Entre as comorbidades que influenciam a decisão estão doenças como diabetes tipo 2, hipertensão arterial, dislipidemia e apneia obstrutiva do sono. "Esses pacientes apresentam risco cardiovascular elevado, e a cirurgia tem impacto comprovado na melhora ou até mesmo na remissão dessas condições", complementa Flávio.
O especialista ressalta que a escolha da técnica utilizada no procedimento é individualizada, considerando o perfil clínico, metabólico e nutricional do paciente. As opções de técnica são:
- Bypass gástrico em Y de Roux: combina restrição gástrica e desvio intestinal, com forte efeito metabólico;
- Gastrectomia vertical (sleeve): transforma o estômago em tubo, com efeito restritivo e hormonal;
- Técnicas combinadas: como o sleeve com bipartição do trânsito intestinal (SADI-S) e o bypass gástrico de anastomose única (OAGB), que apresentam maior impacto metabólico e são reservadas para casos específicos.
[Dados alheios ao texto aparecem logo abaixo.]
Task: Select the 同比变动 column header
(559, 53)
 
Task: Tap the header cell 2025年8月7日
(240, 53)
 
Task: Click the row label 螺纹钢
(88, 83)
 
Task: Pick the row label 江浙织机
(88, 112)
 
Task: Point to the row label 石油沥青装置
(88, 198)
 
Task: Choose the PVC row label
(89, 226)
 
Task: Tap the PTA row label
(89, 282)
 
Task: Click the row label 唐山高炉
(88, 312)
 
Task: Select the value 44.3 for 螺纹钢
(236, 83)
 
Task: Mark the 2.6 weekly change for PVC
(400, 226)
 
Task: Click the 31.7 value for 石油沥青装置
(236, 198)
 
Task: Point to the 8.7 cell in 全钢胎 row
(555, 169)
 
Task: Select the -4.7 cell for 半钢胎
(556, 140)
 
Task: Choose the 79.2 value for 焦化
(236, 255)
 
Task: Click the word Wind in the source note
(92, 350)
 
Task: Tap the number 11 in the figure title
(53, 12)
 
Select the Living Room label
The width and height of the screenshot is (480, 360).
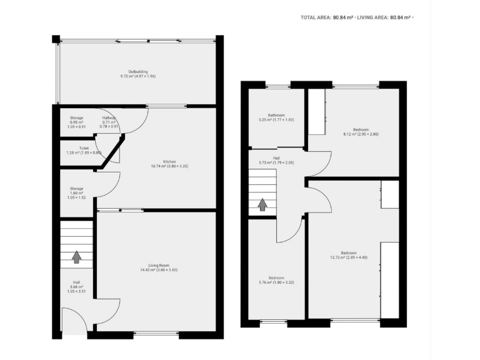[159, 268]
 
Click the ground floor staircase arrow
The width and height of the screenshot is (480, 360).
[76, 256]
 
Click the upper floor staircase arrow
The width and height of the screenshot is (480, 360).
[263, 204]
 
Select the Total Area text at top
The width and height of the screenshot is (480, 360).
[326, 18]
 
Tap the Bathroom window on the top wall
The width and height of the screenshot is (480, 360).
[277, 86]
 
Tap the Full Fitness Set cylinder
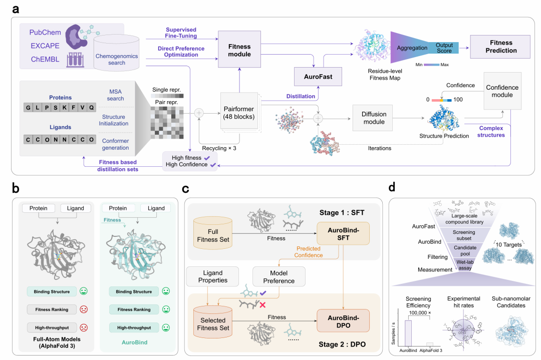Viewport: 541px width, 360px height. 219,235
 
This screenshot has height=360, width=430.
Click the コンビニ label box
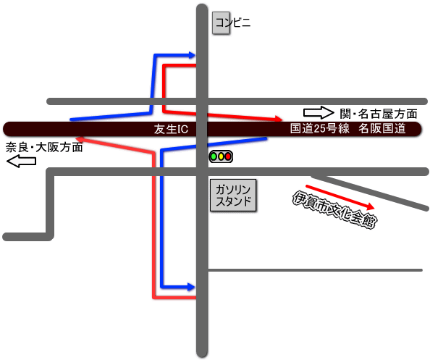221,23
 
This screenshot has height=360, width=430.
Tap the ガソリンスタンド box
233,196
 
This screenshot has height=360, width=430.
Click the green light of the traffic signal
214,156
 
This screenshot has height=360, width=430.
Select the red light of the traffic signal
228,156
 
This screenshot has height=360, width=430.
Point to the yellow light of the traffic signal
221,156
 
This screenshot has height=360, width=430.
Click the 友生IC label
171,129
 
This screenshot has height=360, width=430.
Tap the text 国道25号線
320,128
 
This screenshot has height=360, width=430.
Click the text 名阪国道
382,128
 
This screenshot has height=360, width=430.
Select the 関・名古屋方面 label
379,114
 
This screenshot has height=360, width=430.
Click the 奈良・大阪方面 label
44,147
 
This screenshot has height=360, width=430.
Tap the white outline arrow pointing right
319,113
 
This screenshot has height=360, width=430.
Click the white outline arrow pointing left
22,161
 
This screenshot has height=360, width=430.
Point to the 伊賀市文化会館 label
334,210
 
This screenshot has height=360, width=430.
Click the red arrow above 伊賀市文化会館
340,197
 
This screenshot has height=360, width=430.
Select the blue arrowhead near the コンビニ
192,55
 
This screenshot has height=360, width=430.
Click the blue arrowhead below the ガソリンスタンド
191,287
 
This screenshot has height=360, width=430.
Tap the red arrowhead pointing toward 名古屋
279,119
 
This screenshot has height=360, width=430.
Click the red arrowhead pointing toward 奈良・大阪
80,139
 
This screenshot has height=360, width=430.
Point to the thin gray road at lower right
315,270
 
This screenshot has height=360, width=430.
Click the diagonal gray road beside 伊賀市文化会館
370,192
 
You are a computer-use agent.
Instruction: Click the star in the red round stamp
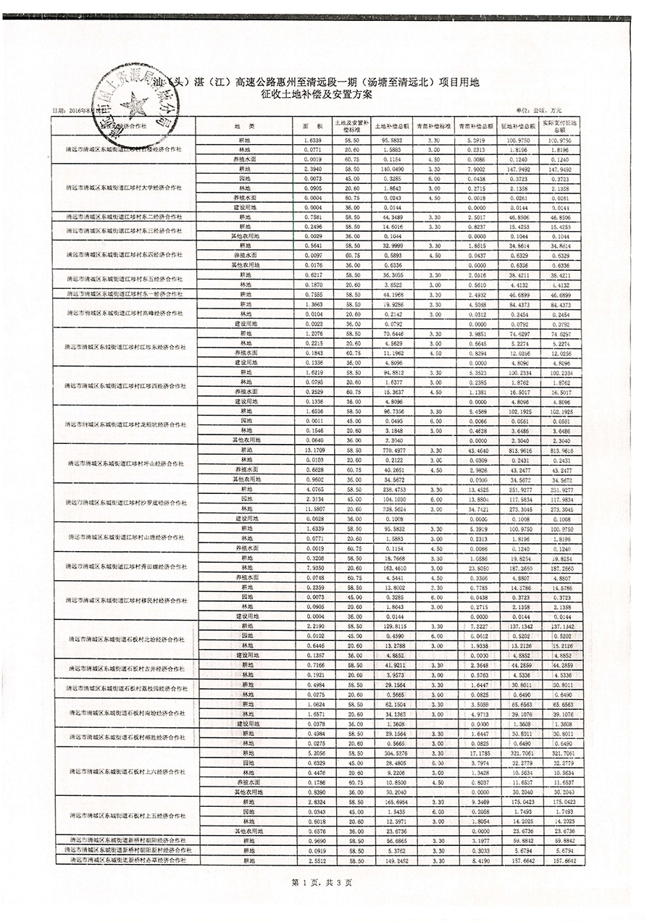[135, 108]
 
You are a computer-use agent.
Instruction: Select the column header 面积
[312, 125]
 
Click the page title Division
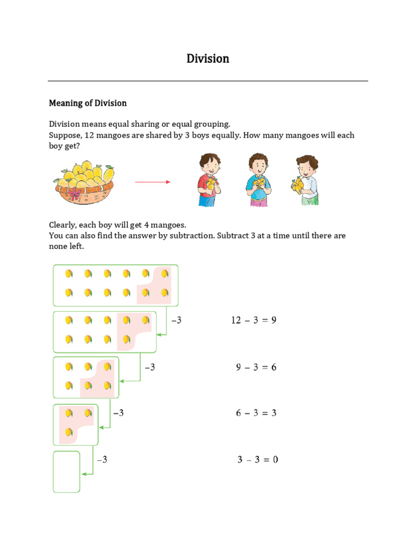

“A cirurgia bariátrica metabólica é atualmente o tratamento mais eficaz para obesidade grave e doenças associadas. Além da perda de peso sustentada, promove melhora significativa da qualidade de vida, redução da mortalidade e deve sempre estar integrada a um programa global, multidisciplinar e de longo prazo”, finaliza o especialista.